ネットワンシステムズ 代表取締役 社長執行役員の竹下隆史氏
同社では、2019年以降に循環取引や架空取引の不祥事が相次いだ。2021年4月には技術部門出身の竹下隆史氏が、代表取締役 社長執行役員に就任。説明会の冒頭で竹下氏は、不祥事により関係者へ迷惑をかけたとして謝罪し、全社を挙げた再発防止に取り組んでいるとあいさつした。

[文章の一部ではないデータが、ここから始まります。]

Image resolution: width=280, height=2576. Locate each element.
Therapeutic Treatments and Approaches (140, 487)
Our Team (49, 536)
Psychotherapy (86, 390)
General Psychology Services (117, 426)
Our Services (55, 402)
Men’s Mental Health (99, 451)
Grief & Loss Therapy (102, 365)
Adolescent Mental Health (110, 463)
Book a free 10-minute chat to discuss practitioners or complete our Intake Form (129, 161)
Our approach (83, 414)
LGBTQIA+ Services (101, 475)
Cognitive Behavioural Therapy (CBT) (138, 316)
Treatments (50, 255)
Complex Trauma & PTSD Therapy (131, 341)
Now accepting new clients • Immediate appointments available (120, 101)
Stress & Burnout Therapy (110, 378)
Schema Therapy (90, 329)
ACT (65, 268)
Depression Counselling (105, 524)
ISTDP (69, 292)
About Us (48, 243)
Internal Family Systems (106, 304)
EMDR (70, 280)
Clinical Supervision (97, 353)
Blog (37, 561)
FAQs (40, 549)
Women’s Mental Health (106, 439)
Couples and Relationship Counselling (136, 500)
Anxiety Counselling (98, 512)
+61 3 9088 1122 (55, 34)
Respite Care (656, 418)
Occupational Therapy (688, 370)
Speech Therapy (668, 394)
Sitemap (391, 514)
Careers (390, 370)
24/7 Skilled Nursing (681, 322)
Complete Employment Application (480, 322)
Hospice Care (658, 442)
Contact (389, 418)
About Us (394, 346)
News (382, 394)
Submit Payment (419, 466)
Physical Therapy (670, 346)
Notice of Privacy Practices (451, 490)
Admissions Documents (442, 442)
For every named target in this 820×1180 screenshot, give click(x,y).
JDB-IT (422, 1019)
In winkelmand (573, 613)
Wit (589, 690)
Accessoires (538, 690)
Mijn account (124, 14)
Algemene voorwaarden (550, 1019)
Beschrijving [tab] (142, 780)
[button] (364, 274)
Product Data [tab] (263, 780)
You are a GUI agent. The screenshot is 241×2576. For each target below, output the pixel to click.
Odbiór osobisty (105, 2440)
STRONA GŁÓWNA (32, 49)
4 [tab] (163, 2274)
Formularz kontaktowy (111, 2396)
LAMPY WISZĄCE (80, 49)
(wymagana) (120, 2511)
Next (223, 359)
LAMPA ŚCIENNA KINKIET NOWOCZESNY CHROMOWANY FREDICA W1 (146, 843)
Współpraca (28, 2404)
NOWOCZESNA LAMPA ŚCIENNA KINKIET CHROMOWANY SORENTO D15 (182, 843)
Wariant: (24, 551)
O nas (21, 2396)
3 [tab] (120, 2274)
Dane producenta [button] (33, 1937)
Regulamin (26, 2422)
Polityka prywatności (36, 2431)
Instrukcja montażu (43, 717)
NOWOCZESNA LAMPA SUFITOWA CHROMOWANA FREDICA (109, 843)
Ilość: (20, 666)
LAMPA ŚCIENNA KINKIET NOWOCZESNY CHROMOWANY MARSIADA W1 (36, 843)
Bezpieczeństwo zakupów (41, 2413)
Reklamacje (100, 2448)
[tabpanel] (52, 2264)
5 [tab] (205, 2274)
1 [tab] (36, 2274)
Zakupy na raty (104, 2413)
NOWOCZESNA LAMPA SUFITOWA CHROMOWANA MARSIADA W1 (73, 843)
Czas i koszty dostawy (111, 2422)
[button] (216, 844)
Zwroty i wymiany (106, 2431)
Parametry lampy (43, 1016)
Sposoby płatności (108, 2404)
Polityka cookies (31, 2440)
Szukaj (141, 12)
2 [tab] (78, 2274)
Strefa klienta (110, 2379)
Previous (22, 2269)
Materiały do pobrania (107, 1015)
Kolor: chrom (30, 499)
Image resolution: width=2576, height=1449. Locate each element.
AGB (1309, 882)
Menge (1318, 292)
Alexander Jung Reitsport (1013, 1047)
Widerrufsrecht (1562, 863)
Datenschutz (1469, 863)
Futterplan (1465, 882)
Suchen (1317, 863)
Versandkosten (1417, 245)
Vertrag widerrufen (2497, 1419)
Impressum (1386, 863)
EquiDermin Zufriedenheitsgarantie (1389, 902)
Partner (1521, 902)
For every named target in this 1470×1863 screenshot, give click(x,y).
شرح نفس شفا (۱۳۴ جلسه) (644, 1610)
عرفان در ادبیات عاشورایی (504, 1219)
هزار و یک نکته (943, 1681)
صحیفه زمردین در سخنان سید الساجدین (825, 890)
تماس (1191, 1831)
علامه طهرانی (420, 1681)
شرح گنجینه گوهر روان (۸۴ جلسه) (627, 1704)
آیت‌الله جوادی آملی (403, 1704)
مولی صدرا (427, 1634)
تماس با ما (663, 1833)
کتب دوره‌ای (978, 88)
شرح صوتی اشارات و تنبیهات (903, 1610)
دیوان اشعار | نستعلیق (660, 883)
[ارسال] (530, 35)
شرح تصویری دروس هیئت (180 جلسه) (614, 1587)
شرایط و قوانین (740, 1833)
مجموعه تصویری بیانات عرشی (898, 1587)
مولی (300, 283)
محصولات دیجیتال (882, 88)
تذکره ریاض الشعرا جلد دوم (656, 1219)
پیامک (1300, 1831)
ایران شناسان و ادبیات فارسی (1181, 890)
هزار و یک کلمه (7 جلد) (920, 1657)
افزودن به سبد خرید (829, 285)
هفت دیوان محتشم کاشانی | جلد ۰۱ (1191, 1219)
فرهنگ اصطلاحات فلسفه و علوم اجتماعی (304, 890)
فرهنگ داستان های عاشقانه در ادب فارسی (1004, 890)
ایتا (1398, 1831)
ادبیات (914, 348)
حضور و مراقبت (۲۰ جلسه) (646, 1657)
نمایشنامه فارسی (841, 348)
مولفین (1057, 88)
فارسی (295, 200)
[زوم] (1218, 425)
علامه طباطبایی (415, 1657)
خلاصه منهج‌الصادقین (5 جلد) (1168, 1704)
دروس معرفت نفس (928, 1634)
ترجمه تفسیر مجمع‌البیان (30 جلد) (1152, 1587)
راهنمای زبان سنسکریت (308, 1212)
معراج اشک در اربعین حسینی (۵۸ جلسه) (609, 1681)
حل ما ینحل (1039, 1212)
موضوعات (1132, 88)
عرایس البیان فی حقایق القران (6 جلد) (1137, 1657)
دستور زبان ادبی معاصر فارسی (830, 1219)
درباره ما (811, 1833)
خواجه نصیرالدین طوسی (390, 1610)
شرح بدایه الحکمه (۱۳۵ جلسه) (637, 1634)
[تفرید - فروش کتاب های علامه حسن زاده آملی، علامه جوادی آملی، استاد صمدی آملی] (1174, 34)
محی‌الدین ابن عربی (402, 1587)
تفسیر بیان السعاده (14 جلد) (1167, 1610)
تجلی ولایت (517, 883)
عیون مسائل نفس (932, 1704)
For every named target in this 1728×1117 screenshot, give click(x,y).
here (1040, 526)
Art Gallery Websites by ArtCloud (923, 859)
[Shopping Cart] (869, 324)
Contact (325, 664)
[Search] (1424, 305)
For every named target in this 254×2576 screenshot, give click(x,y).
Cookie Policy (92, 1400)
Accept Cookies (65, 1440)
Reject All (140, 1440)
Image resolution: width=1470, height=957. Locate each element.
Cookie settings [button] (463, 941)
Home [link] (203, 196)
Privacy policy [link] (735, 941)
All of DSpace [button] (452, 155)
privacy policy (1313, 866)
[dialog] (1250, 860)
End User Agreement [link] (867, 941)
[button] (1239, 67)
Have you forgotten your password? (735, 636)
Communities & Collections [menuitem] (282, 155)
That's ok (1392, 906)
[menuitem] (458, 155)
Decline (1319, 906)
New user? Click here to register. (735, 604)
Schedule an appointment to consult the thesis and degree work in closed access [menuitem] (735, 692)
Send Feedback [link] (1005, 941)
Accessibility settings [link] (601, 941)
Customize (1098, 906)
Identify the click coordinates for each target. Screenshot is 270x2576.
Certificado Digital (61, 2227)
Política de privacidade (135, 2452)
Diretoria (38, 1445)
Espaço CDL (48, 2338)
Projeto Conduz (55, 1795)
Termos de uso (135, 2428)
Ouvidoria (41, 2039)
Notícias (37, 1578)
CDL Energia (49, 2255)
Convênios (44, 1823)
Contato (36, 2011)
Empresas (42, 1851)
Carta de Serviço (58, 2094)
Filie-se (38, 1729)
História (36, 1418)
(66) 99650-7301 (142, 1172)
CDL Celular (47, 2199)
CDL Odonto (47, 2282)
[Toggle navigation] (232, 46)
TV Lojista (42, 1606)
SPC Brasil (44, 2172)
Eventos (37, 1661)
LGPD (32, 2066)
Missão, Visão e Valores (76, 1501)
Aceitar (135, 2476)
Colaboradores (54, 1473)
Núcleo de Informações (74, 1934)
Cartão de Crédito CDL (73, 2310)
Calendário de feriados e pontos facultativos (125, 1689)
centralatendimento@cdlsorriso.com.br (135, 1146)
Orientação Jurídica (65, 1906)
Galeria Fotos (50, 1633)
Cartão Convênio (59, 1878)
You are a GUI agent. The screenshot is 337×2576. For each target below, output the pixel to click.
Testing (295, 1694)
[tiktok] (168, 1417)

2021年度に終了する現在の3カ年の中期経営計画では、社員、顧客・パートナー、会社の成長を目標に、ヘルスケアや教育、製造の注力市場と統合サービスモデルの推進、働き方改革/DX(デジタルトランスフォーメーション)に取り組む。竹下氏は、1988年の創業から30年以上にわたってネットワークシステムを中心としたビジネスの経験が、DXなどを実現するICT(情報通信技術)ニーズへの対応で強みになると強調した。
2019~2021年度の中期経営計画の概要
最終年度の現在は、コロナ禍へのITでの顧客支援案件が多く、自治体におけるクラウドおよびセキュリティ対策、企業でのテレワーク対応およびゼロトラストセキュリティ対策の導入、製造業におけるスマート工場とサプライチェーン(供給・調達網)のセキュリティ対策などに注力する。顧客事例として、旭化成でのSD-WAN構築や広島県東広島市のServiceNowを利用した市民向けポータルシステムなどを挙げている。
現計画期間は、DX推進やコロナ禍でIT需要が高まり同社ビジネスも堅調に推移するが、期初の不祥事が同社の信頼を大きく失墜させたとする。竹下氏は、監視に力点を置くガバナンス体制の強化と、誠実・倫理を重視する企業文化の変革に取り組んでいるとし、事業成長との両軸で計画目標の達成に努めるとした。
信頼回復と成長戦略の施策
並行して2022年度以降の次期中期経営計画を策定中だが、課題認識を改めつつ同社の事業特性を踏まえた価値創造により持続可能な社会への貢献を目指す方針という。竹下氏は、「今後の成長への道筋を付けたい」と表明した。
また説明会では、現計画の主要な取り組みと位置付ける「統合サービス事業」の状況を取締役 執行役員の篠浦文彦氏が説明。同事業は、製品販売とそれに付帯するシステム構築、保守などのサービスによる古い収益モデルを変更し、顧客システムのライフサイクル全般にわたる長期的関係性と包括的サービスの提供で収益化するものという。
ネットワンシステムズ 取締役 執行役員の篠浦文彦氏
これまでにクラウドセキュリティゲートウェイソリューションやSaaS・APIマネージドサービス、自治体ポータルやセキュリティクラウドインフラなどをソリューションメニュー化し、提供。サービス提供や営業、ファイナンスなどの変更による顧客関係の強化に取り組み、顧客と伴走型でIT活用のビジネス価値創造を目指すとした。
技術面では、APIやSASE(セキュアアクセスサービスエッジ)、ローカル5G(自営型第5世代移動体通信)、アプリケーションモニタリング、Infrastructure as Codeなどのクラウドネイティブ、クラウドライクな技術や手法を取り入れるサービスプラットフォームを構築、これをDXイネーブラー(実現役)と位置付け、顧客サービスに用いる。その基盤を「netone Elastic インフラストラクチャー」と名付け、現在は第1期の整備中にあるという。
また、DX支援などに向けた「netone Lab As A Service」(LAAS)も展開。シナリオベースによるテクノロジー活用手法など19種類をメニュー化し、これまでに約100社に提供した。篠浦氏は、同事業を今後も継続して拡充させていくと述べ、次期計画でも中心になるとの見方を示した。